El origen del conflicto
El caos comenzó cuando se publicó el Decreto 690/2026 impulsado por el ministro de Desregulación y Transformación del Estado, Federico Sturzenegger.
La nueva normativa se eximía de contratar prácticos a capitanes extranjeros con experiencia, ampliaba las dimensiones de los barcos para los cuales es obligatorio requerir asistencia, eliminaba el límite de cupos para que un profesional se inscriba como práctico y habilitaba a Prefectura a prestar el servicio, entre otras modificaciones. La normativa derogaba la reglamentación vigente desde 1991 e implementó una reestructuración integral del sistema marítimo y fluvial.

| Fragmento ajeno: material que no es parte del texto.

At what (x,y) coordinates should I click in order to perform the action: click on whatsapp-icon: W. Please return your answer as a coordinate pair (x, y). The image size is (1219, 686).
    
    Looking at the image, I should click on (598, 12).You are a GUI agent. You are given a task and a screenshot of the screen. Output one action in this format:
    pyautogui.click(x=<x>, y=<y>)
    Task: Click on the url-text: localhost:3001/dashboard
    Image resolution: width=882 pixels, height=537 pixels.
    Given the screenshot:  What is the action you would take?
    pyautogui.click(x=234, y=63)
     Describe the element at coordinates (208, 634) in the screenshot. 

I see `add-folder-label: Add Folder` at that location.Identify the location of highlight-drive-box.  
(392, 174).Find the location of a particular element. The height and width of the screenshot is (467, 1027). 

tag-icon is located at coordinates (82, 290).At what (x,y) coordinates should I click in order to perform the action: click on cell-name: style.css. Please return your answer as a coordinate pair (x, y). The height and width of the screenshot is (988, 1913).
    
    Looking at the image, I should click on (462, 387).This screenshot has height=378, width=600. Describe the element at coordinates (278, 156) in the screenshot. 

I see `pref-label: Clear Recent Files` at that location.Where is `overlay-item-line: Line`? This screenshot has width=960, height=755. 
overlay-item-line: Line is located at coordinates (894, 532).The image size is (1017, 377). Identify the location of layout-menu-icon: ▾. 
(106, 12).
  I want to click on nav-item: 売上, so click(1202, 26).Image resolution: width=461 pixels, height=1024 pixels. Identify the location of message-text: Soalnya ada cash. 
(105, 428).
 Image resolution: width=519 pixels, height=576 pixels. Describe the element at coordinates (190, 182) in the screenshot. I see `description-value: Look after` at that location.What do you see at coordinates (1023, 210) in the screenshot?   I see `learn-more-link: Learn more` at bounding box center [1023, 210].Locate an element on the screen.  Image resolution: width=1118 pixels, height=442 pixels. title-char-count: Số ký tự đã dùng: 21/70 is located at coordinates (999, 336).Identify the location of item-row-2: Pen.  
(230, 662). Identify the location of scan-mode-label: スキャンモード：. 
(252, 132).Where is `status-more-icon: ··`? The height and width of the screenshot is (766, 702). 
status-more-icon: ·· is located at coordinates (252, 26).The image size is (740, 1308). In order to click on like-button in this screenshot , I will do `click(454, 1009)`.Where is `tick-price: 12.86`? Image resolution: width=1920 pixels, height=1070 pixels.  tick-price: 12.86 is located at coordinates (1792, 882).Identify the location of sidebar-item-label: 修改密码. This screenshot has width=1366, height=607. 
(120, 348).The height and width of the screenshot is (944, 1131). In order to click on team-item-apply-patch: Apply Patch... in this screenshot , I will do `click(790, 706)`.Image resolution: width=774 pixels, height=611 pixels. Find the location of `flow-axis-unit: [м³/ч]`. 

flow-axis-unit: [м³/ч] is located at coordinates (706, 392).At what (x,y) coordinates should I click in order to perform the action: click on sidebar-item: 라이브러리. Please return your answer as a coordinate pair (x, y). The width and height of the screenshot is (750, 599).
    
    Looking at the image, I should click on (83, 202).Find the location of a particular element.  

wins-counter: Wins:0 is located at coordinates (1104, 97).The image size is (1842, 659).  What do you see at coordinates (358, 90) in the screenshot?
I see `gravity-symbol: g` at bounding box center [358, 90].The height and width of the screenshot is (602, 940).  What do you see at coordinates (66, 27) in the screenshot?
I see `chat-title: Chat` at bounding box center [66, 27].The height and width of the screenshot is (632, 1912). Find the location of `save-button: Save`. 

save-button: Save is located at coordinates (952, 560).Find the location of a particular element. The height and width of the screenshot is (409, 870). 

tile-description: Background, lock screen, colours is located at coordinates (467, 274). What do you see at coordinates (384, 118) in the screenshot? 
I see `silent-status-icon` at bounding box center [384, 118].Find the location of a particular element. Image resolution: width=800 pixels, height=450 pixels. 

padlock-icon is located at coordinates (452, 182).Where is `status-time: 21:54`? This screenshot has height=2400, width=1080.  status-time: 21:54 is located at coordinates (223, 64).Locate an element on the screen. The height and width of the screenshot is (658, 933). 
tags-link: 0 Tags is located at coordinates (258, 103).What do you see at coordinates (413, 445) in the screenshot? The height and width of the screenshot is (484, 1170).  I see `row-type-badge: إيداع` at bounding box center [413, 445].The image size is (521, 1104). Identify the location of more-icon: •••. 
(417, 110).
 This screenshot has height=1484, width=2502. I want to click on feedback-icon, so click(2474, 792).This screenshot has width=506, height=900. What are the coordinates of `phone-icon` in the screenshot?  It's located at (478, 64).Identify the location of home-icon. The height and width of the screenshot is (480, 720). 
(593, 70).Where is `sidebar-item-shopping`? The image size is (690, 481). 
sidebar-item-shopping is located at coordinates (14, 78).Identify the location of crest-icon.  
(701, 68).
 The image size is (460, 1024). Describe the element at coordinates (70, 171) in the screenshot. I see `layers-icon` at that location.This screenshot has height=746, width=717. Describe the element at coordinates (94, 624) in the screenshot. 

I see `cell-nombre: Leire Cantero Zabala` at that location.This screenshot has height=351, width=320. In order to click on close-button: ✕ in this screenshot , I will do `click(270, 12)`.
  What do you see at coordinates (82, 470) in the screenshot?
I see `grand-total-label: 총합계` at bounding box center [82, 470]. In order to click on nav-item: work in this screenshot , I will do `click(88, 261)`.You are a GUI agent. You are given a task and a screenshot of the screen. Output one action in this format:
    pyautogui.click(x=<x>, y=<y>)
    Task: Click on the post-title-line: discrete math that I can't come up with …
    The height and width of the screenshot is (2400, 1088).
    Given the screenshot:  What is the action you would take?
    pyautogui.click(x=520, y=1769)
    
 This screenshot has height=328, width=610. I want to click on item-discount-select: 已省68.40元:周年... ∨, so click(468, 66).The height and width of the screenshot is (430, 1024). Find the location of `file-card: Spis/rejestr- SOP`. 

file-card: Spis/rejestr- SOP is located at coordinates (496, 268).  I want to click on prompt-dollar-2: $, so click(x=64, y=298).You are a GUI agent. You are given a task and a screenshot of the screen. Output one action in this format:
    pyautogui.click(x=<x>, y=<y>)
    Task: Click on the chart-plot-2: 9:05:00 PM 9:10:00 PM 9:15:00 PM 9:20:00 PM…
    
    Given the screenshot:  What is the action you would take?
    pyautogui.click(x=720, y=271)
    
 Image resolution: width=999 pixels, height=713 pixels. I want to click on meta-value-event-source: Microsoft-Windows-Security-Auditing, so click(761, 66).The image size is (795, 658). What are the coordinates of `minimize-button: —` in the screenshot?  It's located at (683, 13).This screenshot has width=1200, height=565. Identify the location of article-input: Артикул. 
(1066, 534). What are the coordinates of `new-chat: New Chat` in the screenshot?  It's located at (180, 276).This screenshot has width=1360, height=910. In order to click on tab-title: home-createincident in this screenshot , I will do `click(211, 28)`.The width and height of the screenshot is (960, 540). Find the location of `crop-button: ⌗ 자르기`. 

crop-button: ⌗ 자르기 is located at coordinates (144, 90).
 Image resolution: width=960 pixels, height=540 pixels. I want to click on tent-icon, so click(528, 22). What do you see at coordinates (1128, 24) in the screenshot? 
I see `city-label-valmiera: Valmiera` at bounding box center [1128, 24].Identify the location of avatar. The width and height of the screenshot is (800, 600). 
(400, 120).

El texto oficial también suprimía la segmentación por tramos geográficos -que obligaba a rotar de práctico durante un mismo recorrido-, flexibilizaba los traslados del personal y ampliaba las exenciones de contratación para determinados buques.
“La Argentina necesita que sus ríos sean una autopista para el desarrollo, no un kiosco regulatorio”, había dicho Sturzenegger al momento de explicar los cambios. (Fuente: Noticias Argentinas).